# Copyright 2018 The TensorFlow Authors. All Rights Reserved.
#
# Licensed under the Apache License, Version 2.0 (the "License");
# you may not use this file except in compliance with the License.
# You may obtain a copy of the License at
#
#     http://www.apache.org/licenses/LICENSE-2.0
#
# Unless required by applicable law or agreed to in writing, software
# distributed under the License is distributed on an "AS IS" BASIS,
# WITHOUT WARRANTIES OR CONDITIONS OF ANY KIND, either express or implied.
# See the License for the specific language governing permissions and
# limitations under the License.
# ==============================================================================
"""Private convenience functions for RaggedTensors.

None of these methods are exposed in the main "ragged" package.
"""

from tensorflow.python.ops import array_ops
from tensorflow.python.ops import check_ops
from tensorflow.python.ops import gen_ragged_math_ops
from tensorflow.python.ops import math_ops



def assert_splits_match(nested_splits_lists):
  """Checks that the given splits lists are identical.

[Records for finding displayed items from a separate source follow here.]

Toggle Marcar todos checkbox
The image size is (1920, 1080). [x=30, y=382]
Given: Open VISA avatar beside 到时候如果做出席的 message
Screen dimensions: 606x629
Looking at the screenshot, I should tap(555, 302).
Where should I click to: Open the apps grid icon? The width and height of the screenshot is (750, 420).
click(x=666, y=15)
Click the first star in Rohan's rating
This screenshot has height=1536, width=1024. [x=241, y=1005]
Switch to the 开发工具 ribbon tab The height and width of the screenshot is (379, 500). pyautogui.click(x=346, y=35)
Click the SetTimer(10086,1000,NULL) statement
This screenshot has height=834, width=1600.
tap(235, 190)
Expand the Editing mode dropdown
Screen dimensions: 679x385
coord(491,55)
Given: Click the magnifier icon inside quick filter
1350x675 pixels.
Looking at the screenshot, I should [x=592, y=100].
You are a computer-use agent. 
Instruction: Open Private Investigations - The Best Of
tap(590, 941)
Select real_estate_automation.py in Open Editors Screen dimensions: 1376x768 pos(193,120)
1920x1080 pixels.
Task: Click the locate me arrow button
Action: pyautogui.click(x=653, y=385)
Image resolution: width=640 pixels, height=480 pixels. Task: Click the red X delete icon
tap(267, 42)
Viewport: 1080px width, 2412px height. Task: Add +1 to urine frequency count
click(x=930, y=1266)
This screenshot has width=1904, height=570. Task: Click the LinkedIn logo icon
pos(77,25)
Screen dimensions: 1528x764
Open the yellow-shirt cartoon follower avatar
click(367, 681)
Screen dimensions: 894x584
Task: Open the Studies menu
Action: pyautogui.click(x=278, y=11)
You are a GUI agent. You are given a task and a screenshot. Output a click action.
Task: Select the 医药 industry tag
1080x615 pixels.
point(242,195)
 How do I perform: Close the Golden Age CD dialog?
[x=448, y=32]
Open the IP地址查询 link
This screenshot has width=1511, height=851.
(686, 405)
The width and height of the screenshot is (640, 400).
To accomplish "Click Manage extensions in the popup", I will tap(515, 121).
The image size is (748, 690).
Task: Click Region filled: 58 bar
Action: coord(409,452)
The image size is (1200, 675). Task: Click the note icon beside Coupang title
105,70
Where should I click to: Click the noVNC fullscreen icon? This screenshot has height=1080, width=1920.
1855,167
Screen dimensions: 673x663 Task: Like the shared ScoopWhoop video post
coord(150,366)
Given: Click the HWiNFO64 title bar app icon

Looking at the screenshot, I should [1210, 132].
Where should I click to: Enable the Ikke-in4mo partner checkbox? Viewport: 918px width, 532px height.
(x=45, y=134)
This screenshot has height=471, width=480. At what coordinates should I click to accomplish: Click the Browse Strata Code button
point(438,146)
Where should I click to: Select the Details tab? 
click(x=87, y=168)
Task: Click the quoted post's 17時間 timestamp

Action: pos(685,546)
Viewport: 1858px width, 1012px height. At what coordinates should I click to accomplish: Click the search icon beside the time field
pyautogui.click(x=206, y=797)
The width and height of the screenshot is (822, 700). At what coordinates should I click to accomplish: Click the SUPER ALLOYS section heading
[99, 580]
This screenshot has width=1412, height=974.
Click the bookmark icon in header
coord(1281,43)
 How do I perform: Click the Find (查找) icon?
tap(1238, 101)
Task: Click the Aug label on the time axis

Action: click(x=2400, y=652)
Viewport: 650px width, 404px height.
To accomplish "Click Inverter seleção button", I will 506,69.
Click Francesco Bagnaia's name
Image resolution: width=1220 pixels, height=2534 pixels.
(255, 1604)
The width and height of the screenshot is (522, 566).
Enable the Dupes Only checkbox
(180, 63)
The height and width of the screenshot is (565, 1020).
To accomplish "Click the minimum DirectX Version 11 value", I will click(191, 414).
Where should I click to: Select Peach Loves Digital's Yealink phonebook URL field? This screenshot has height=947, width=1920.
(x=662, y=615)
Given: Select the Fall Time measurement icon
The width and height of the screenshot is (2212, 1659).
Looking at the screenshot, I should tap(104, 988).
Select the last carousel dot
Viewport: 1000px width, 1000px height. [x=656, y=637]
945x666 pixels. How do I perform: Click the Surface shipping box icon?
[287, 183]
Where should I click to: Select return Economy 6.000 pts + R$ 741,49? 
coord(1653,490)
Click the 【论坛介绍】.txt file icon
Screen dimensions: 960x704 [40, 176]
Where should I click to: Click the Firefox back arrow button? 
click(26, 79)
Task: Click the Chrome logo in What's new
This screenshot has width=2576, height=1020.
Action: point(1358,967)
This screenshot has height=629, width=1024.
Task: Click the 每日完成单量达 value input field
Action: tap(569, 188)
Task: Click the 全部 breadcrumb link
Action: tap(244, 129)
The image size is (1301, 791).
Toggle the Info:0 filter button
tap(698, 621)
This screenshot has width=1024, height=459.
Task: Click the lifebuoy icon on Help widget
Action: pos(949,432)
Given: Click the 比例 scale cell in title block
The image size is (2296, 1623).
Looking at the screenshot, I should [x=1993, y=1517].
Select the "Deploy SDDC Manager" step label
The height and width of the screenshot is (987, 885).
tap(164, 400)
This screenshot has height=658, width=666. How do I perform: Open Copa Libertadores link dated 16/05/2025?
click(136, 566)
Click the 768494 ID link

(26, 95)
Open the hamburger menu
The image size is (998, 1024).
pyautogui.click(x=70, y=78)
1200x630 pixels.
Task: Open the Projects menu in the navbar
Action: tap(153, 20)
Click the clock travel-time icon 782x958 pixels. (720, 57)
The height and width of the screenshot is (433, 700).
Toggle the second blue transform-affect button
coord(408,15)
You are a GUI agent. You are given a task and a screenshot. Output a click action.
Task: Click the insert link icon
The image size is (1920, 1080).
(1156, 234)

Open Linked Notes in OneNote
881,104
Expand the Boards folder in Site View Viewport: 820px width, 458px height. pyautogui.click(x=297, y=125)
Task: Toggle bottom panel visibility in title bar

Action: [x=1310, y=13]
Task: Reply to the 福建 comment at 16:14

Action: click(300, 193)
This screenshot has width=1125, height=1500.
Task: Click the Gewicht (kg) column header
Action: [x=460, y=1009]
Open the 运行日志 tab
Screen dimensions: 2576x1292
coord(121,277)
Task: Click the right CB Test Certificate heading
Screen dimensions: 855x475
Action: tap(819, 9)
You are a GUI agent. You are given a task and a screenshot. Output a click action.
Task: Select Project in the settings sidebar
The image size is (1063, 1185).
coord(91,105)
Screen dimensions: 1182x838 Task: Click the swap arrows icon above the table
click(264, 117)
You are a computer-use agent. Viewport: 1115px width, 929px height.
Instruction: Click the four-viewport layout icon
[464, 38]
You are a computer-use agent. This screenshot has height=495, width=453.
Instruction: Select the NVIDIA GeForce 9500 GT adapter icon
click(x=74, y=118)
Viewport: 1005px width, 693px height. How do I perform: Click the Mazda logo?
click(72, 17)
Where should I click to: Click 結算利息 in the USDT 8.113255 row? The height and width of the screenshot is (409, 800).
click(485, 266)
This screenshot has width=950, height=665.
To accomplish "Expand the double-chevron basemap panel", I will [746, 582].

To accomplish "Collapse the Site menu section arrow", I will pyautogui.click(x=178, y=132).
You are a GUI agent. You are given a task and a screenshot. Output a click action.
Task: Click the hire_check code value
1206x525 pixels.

  Performs static tests to ensure that the given splits lists are identical,
  and returns a list of control dependency op tensors that check that they are
  fully identical.

  Args:
    nested_splits_lists: A list of nested_splits_lists, where each split_list is
      a list of `splits` tensors from a `RaggedTensor`, ordered from outermost
      ragged dimension to innermost ragged dimension.

  Returns:
    A list of control dependency op tensors.
  Raises:
    ValueError: If the splits are not identical.
  """
  error_msg = "Inputs must have identical ragged splits"
  for splits_list in nested_splits_lists:
    if len(splits_list) != len(nested_splits_lists[0]):
      raise ValueError(error_msg)
  return [
      check_ops.assert_equal(s1, s2, message=error_msg)
      for splits_list in nested_splits_lists[1:]
      for (s1, s2) in zip(nested_splits_lists[0], splits_list)
  ]


# Note: imported here to avoid circular dependency of array_ops.
get_positive_axis = array_ops.get_positive_axis
convert_to_int_tensor = array_ops.convert_to_int_tensor
repeat = array_ops.repeat_with_axis


def lengths_to_splits(lengths):
  """Returns splits corresponding to the given lengths."""
  return array_ops.concat([[0], math_ops.cumsum(lengths)], axis=-1)


def repeat_ranges(params, splits, repeats):
  """Repeats each range of `params` (as specified by `splits`) `repeats` times.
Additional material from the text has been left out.